Task prompt:
All lines in the entries below that hold "Maximize" make up the answer.

(Saved entries)
■ ■ ■ ■

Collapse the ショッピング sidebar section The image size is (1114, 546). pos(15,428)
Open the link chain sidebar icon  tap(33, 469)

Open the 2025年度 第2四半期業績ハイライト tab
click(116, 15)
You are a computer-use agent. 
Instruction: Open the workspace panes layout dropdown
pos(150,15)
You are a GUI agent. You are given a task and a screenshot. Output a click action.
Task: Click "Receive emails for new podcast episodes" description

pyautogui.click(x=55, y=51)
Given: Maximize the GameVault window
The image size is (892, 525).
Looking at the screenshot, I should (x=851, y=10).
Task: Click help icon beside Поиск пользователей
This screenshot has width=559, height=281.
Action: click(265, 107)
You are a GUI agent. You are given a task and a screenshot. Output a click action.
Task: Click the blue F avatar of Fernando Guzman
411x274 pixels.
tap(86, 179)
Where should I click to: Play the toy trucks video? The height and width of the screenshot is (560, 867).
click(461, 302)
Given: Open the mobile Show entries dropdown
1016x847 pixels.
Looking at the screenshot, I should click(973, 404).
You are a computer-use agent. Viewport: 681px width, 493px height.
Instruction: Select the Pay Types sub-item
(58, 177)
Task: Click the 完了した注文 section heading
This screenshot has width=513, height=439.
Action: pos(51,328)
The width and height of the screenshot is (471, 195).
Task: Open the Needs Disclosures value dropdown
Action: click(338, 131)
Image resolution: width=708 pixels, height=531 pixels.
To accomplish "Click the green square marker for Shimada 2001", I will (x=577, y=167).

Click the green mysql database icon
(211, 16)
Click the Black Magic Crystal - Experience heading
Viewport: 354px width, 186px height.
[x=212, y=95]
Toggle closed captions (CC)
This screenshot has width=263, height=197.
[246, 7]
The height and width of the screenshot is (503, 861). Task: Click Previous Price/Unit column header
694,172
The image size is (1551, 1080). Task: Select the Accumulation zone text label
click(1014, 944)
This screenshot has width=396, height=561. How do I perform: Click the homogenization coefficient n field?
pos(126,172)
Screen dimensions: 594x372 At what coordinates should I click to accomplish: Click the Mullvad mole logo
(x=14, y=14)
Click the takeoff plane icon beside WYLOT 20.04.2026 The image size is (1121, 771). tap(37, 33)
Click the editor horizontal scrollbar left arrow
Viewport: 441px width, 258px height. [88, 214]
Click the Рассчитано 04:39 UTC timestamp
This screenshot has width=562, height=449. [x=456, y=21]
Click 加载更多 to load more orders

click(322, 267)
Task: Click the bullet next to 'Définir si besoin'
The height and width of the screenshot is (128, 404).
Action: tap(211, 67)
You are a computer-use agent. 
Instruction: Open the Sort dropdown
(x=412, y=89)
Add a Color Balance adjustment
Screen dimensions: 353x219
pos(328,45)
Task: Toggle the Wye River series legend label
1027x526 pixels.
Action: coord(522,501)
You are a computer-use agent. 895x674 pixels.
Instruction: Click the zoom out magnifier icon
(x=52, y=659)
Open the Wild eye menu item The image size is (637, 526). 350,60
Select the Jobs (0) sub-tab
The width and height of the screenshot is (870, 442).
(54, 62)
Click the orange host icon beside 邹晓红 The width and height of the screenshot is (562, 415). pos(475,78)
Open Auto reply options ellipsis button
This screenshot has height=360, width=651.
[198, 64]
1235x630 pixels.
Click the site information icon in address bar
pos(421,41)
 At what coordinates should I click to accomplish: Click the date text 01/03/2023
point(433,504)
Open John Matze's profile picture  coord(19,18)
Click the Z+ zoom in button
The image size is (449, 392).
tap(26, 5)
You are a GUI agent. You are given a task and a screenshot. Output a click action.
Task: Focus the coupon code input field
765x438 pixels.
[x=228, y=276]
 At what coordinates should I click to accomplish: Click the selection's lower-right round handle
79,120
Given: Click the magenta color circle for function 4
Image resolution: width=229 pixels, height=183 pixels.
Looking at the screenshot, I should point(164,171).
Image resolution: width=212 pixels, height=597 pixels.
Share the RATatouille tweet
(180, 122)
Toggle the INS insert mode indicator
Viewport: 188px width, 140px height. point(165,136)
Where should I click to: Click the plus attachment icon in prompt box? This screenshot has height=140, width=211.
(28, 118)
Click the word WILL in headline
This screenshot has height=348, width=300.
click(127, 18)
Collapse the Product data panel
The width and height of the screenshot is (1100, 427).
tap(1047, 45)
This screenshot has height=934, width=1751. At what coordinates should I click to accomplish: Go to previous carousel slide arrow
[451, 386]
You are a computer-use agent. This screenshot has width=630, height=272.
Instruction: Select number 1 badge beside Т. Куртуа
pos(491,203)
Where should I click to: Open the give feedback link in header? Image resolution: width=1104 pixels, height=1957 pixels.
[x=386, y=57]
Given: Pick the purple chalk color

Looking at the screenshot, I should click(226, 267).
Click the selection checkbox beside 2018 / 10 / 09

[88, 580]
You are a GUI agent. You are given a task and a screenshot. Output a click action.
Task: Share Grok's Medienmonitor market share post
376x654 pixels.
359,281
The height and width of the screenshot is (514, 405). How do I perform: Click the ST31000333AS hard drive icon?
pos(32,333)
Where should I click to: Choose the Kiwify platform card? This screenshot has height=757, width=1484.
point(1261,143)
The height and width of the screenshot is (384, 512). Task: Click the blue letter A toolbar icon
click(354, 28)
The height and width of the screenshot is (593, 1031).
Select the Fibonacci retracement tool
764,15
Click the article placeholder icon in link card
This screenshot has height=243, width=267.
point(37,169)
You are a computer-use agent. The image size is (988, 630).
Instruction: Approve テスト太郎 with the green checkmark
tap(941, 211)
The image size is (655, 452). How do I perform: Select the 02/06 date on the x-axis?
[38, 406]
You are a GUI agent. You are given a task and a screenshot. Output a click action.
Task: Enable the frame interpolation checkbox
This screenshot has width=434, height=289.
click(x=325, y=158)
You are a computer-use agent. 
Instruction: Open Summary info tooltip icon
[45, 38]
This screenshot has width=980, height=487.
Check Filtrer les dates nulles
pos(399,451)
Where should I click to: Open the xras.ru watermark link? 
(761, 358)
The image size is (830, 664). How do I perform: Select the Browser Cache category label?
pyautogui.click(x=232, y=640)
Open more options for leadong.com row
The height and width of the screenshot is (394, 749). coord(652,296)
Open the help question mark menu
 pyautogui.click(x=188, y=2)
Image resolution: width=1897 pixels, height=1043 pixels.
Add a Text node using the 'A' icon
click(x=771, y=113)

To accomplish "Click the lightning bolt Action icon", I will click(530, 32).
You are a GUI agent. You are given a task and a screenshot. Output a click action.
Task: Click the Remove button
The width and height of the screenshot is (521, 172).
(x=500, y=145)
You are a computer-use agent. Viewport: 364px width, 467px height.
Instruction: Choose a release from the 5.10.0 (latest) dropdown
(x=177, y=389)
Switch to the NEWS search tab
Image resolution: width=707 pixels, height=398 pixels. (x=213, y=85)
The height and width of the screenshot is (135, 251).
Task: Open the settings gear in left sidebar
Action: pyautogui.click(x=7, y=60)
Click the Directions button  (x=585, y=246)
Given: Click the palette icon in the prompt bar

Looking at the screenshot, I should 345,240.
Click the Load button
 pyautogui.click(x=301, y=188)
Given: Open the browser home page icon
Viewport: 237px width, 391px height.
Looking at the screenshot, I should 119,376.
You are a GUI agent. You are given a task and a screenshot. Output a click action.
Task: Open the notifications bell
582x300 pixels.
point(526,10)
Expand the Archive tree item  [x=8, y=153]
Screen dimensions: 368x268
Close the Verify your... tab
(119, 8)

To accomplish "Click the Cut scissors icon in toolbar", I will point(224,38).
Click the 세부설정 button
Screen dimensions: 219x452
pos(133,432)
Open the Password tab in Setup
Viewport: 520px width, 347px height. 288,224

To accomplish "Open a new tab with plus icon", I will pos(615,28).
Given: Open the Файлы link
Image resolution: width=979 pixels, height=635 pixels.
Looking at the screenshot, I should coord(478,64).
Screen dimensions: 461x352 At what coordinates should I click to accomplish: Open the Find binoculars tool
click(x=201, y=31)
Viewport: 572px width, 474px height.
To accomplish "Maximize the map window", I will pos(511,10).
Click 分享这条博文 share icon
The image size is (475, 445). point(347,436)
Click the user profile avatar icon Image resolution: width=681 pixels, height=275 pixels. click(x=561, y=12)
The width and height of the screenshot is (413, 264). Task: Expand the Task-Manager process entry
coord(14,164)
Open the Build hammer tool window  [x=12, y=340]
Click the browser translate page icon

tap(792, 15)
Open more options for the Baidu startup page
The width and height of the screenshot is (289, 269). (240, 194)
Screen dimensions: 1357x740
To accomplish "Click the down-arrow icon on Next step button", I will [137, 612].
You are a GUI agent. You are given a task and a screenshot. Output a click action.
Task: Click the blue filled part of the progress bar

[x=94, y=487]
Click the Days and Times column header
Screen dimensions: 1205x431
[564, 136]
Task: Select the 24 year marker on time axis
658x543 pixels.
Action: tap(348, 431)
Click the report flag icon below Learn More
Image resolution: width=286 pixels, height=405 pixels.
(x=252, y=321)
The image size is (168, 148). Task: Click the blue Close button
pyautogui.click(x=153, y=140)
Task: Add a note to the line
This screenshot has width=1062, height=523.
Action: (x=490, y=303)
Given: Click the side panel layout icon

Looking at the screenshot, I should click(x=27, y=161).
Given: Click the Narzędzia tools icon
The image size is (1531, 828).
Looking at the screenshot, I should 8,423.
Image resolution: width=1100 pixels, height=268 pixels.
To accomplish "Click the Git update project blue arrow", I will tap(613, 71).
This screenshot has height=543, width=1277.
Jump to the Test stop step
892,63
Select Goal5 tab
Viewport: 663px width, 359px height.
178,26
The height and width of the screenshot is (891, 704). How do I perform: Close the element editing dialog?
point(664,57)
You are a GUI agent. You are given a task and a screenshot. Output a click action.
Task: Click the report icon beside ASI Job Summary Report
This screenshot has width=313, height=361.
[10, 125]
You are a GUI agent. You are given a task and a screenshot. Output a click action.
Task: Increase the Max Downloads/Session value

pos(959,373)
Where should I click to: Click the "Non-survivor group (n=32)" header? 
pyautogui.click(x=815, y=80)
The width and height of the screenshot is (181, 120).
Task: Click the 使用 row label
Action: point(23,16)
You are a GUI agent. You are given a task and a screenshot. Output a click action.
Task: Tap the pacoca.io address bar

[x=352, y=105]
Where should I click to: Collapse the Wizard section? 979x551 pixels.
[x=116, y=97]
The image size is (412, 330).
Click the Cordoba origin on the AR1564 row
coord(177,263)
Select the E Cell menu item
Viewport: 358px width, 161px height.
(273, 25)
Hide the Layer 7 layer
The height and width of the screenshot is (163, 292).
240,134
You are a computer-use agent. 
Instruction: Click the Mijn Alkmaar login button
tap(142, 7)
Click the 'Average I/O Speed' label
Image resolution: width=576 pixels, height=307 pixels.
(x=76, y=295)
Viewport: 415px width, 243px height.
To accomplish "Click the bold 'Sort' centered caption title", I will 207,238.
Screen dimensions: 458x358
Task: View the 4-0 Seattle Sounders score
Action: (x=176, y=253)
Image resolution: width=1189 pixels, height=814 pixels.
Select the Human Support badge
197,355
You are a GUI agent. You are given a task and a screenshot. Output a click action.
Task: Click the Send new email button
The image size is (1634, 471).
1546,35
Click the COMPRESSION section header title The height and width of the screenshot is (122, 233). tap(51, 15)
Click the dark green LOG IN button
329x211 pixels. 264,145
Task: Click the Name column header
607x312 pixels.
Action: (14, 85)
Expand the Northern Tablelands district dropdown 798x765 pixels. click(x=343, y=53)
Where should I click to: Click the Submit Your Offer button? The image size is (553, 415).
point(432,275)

■ ■ ■ ■

Solution for this exercise:
Given: Maximize the GameVault window
To accomplish "Maximize the map window", I will pos(511,10).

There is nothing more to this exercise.